++++ Stored data

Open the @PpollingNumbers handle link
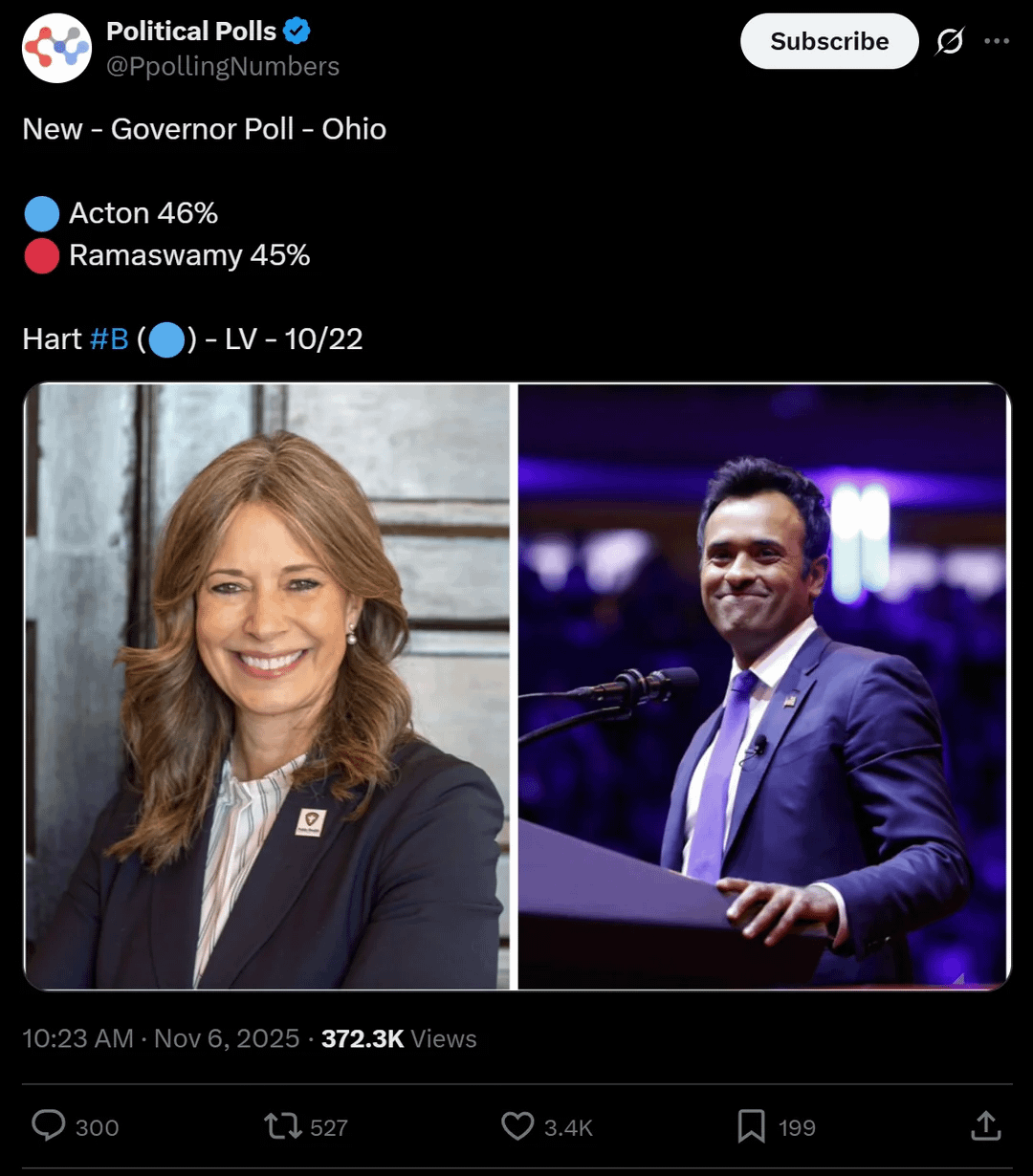1033x1176 pixels. pos(223,66)
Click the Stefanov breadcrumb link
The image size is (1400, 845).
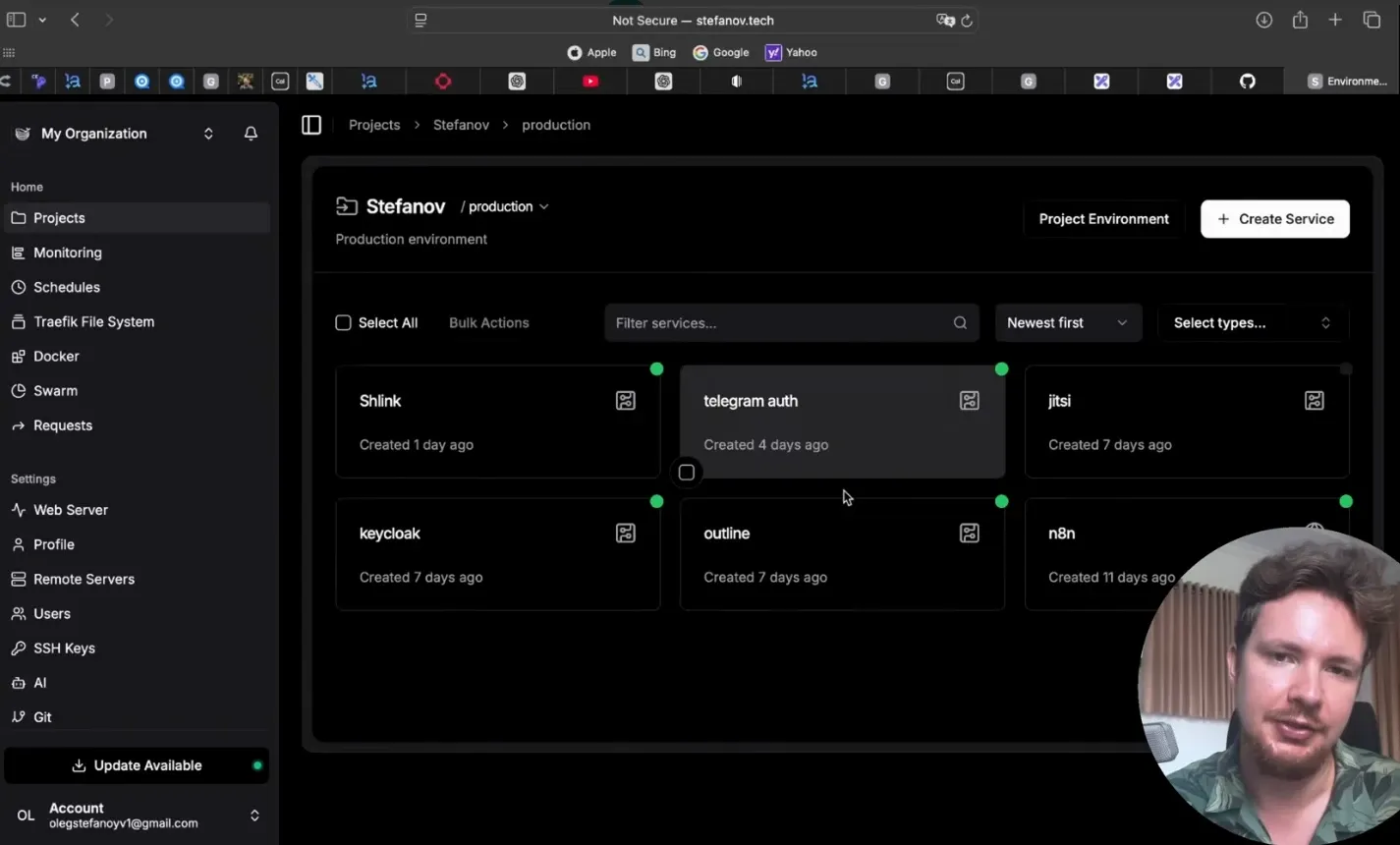(x=461, y=125)
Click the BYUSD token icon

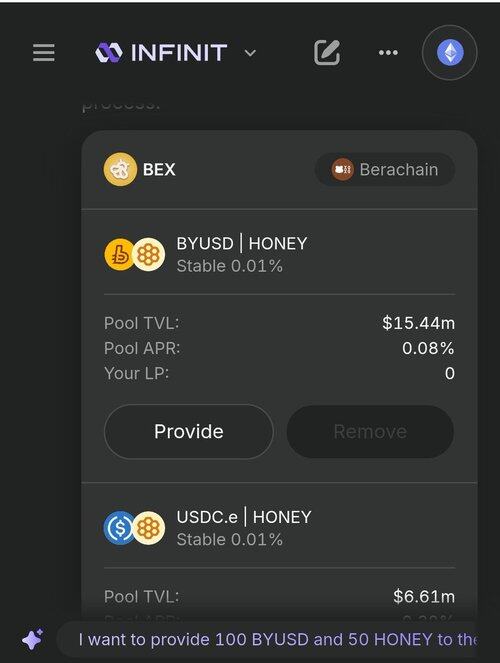click(x=119, y=254)
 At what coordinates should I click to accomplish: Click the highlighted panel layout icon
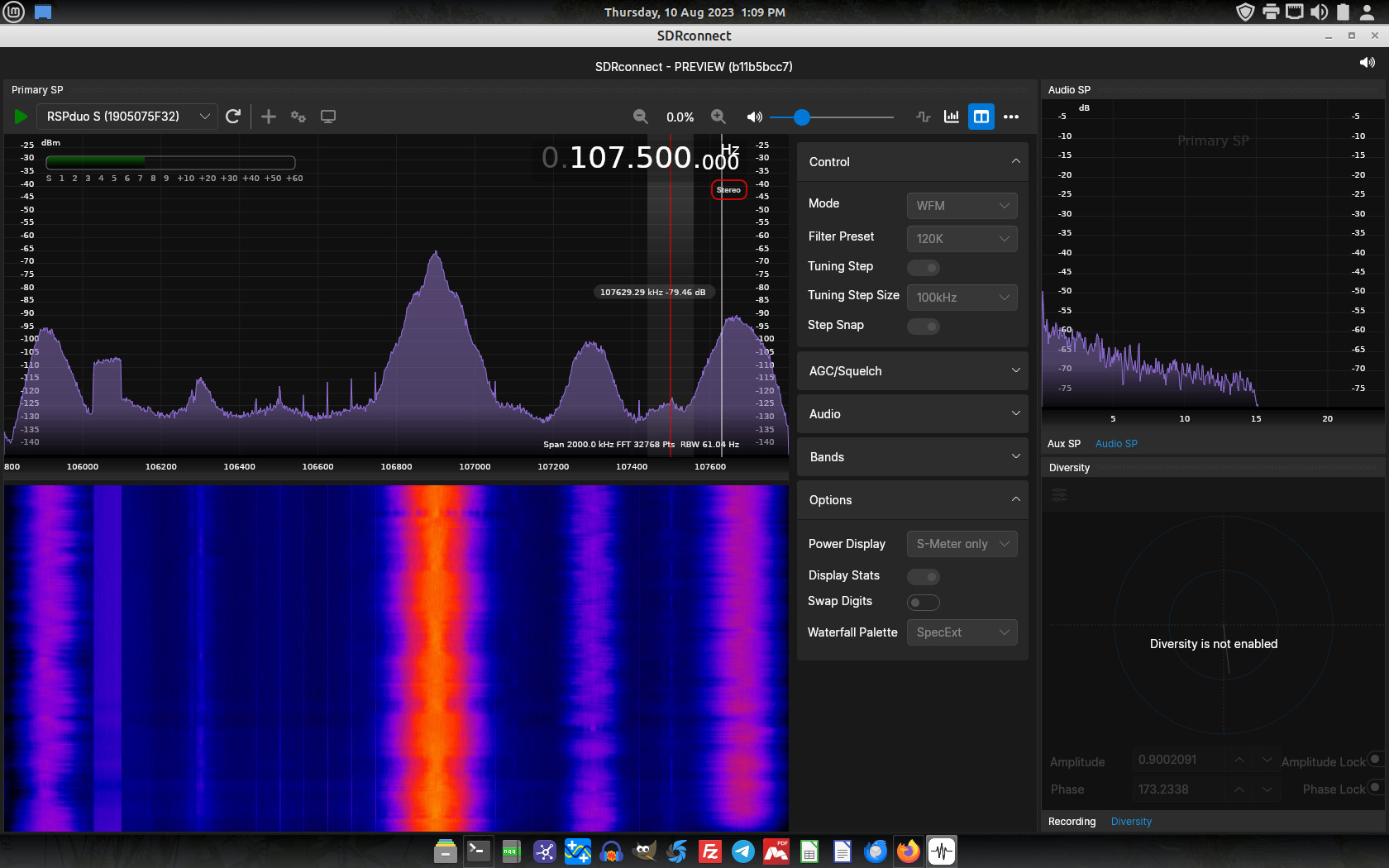981,117
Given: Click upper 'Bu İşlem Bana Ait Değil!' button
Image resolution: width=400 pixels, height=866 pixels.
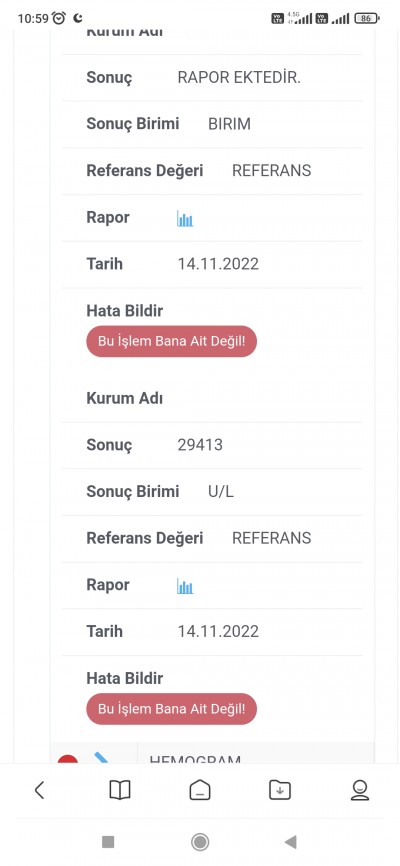Looking at the screenshot, I should (172, 341).

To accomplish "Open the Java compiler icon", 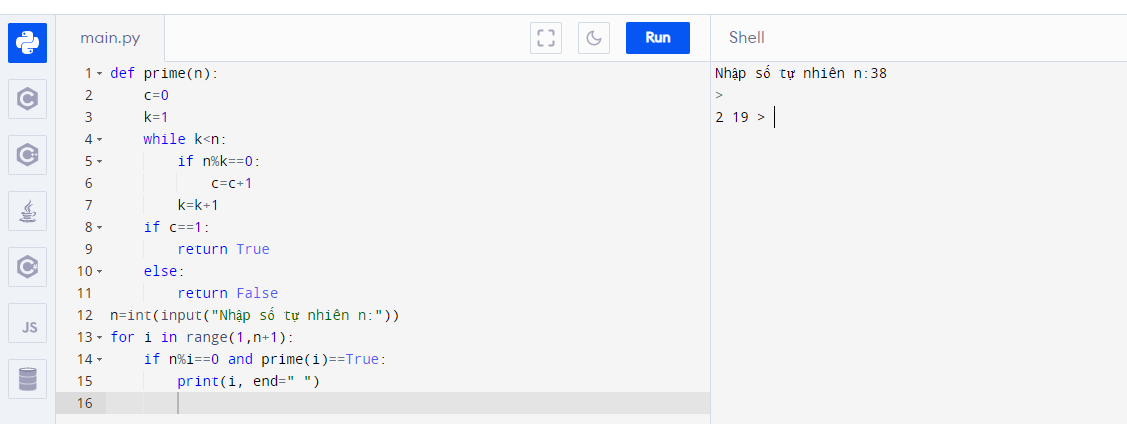I will click(x=28, y=211).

++++++++

Request: Please give the lines from the start of the records through the line containing "Looking at the", inclusive, as a Markdown table with the columns No. and Line. Skip blank lines and leave the pictures out.

Response below:
| No. | Line |
|---|---|
| 1 | Open the @PpollingNumbers handle link |
| 2 | 1033x1176 pixels. pos(223,66) |
| 3 | Click the Stefanov breadcrumb link |
| 4 | The image size is (1400, 845). |
| 5 | (x=461, y=125) |
| 6 | Click the BYUSD token icon |
| 7 | click(x=119, y=254) |
| 8 |  At what coordinates should I click to accomplish: Click the highlighted panel layout icon |
| 9 | 981,117 |
| 10 | Given: Click upper 'Bu İşlem Bana Ait Değil!' button |
| 11 | Image resolution: width=400 pixels, height=866 pixels. |
| 12 | Looking at the screenshot, I should (172, 341). |